For we seem to need discussion, as usagijen pointed out when she reviewed Library War:
The interaction between these anti- and pro- factions will always bring in a new light on things, because the varying insights of these factions is what brought them to such opposing ends of the spectrum to begin with. There are things which the cynics can’t see, and the zealous T[oshokan] S[ensou] fans can, and vice versa.
This is significant because she obviously has a considerable emotional attachment to the show, but instead of writing directly about that attachment (and what could one write about that? surely it would boil down to ‘I liked it’?) she’s using it as fuel to power her search for demonstrations of the show’s objective quality. Those demonstrations, and the counter-demonstrations of the show’s detractors, have some kind of value. We must persist in our Quixotic quest for anime quality – the universal, synthetic, always doubtful but somehow useful – however impossible it seems. Maybe it’s good for us, in some Reithian way.
* * *
All the above is rather dubious for various reasons (I’m sure intellectual laziness on my part is one), but one of the most pressing is that anime is, by-and-large, commercially-produced entertainment. (Adrian begins his comment on Demian’s post by stating this.) Haibane Renmei is good (I think), but it’s hardly the bloody Laocoön, is it? Entertainment’s about fun, and fun’s quite closely connected with emotional attachment. This is probably linked to what Demian says about anime’s inherent subjectivity.

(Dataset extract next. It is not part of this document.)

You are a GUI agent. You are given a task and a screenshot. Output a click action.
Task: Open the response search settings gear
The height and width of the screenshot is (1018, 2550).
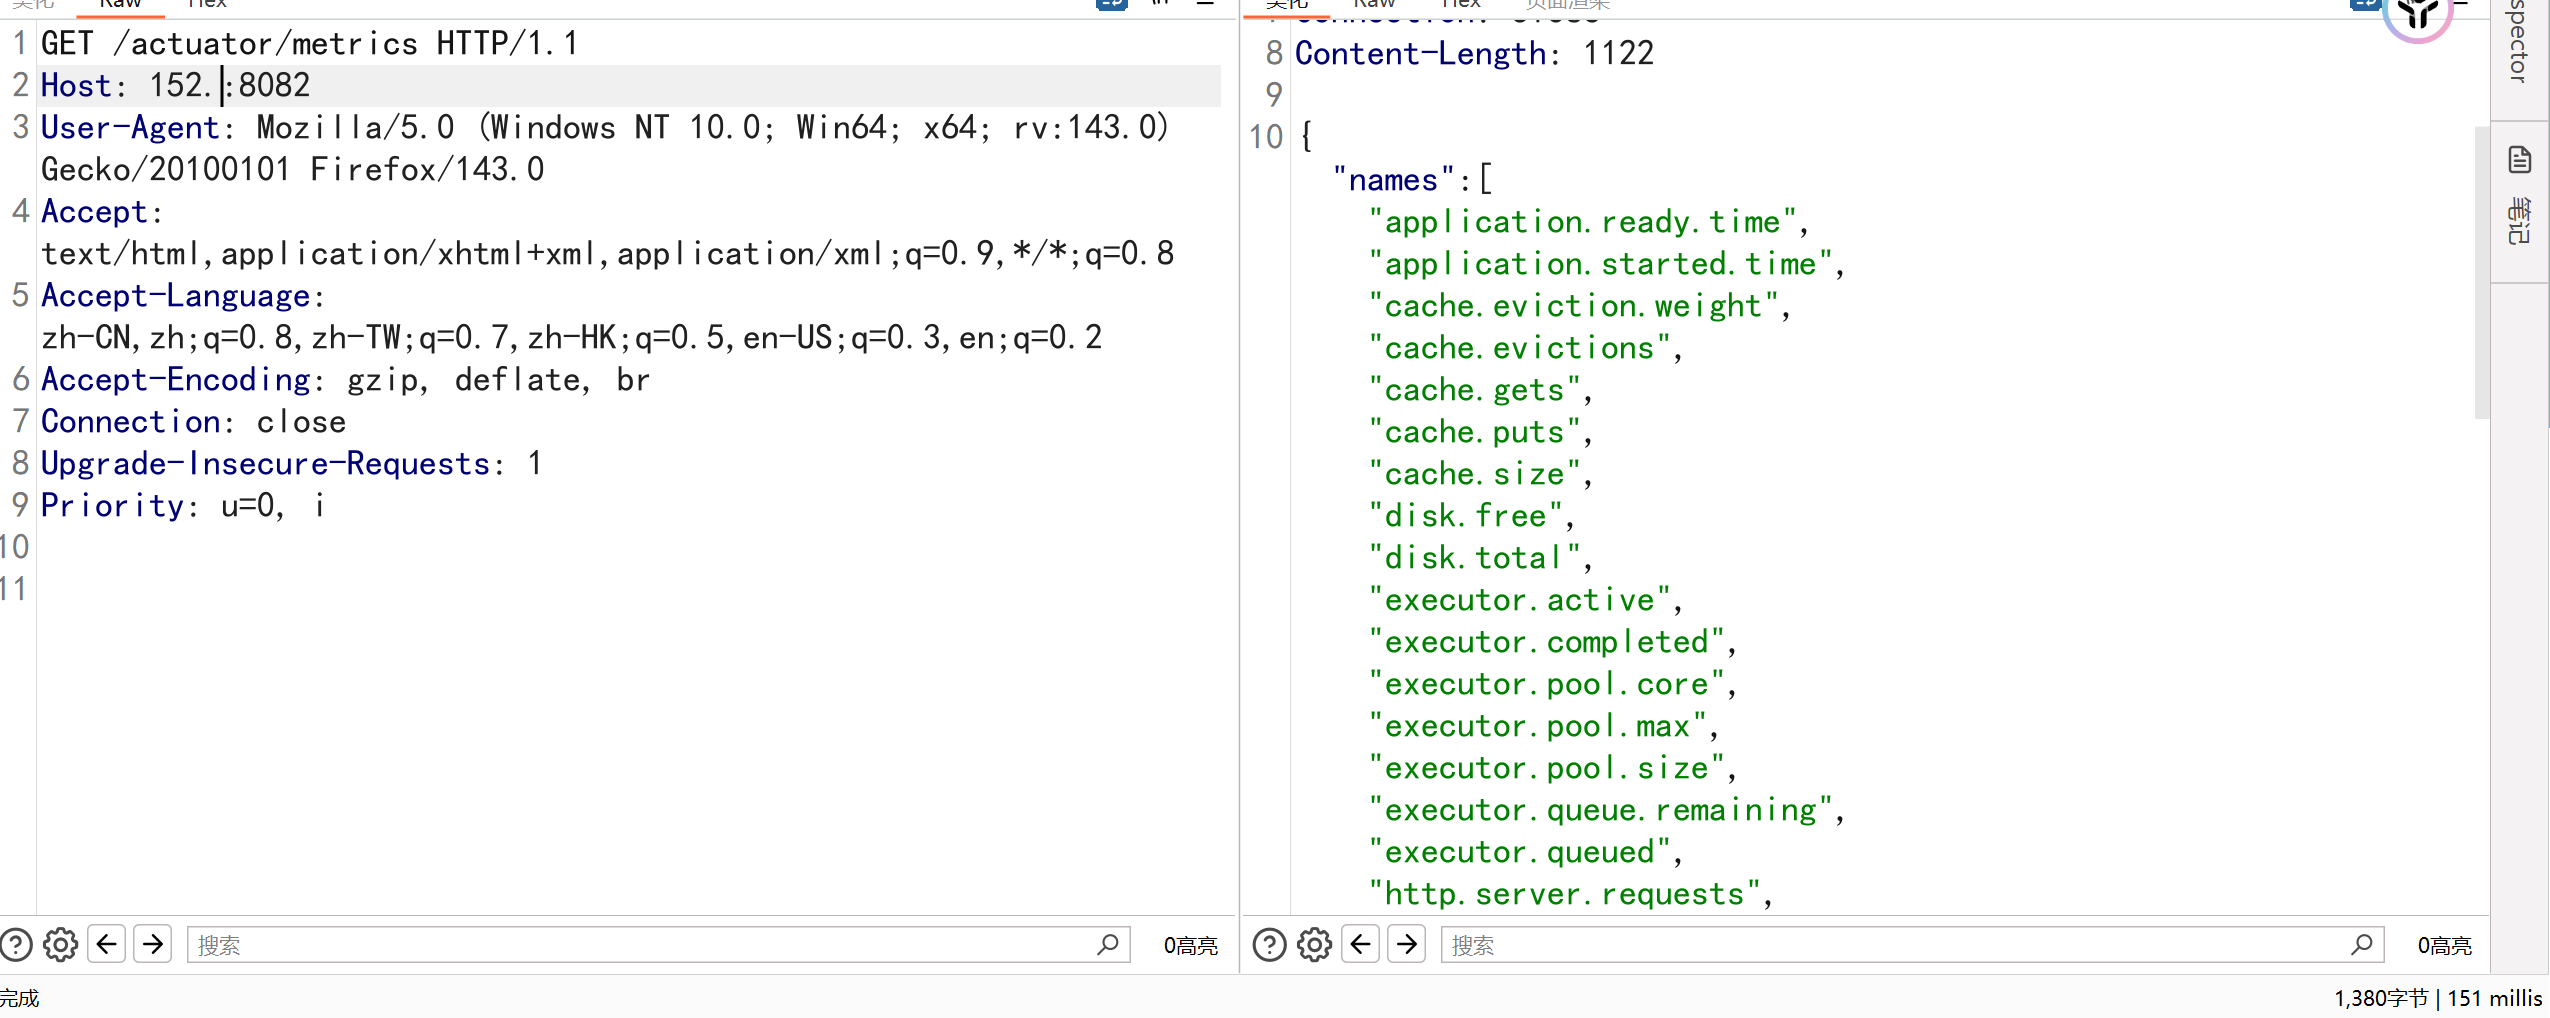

(Now, I have a suspicion that all media start out being about fun, and that the elevation of certain media (like poetry) to the world of good and bad quality is a recent, unwelcome development caused by disinterest in the general population (we can has οἱ πολλοί nao?) and emotional atrophy in academia, but I won’t go into that: life is too short.)
The greatest problem I have with what I’ve written here, however, is that I don’t obey it. As we discovered a while back, I don’t revel in flair, if I do make qualitative assessments I make them brief and I spend (waste?) most of my time writing rather dry lumps of light analysis (directed at things I love). Reviews are not my forte, because I lack confidence in my ability to accurately perceive quality and then wrap that accurate perception up in pretty words.
* * *
And, after all this, can we like bad anime? Of course – in fact, it’s a non-question, as we undoubtedly do like bad anime. So long as we observe our emotion and avoid letting it tangle up our attempts at objective analysis (while still expressing some feeling in our reviews – a tightrope, really), this shouldn’t be a problem. I suppose.
I tend to follow the dictates of emotion in my own watching habits myself: if not entertained, drop in haste (without asking for arguments about quality) and repent at leisure. As with my last post, guilt happens, but then guilt’s irrational.
If He exists, an omniscient and omnipresent God presumably acts as objective quality’s guarantor much as He kept the world going by perceiving it for Berkeley. Unfortunately, I’ve no proof of His existence in the first place, so despite that speculation we’re no closer to reliable objective assessments ourselves.
Actually, focusing on analysis is rather liberating, as it lets me write about whatever I want, regardless of its quality. Anyone who thinks I prefer mecha, at the moment, out of a belief in its higher quality or moral worth is sadly mistaken. (The very first shot of Heavy Metal L-Gaim is a pantyshot, remember?)
- Apologies are due to Scottish Dave, as I probably misrepresented him something terrible here – but it can’t be helped now. All I can do to make up for it is recommend him.
- Anxiety about ratings. (Leaving aside the numerical out-of-ten ratings on my anime list, I personally sort shows into the three imaginatively-titled categories of ‘good’, ‘bad’ and ‘average’.)
- Within anime, the difference between emotion and quality is best encapsulated by the opening scenes of the forty-fourth episode of Hayate the Combat Butler.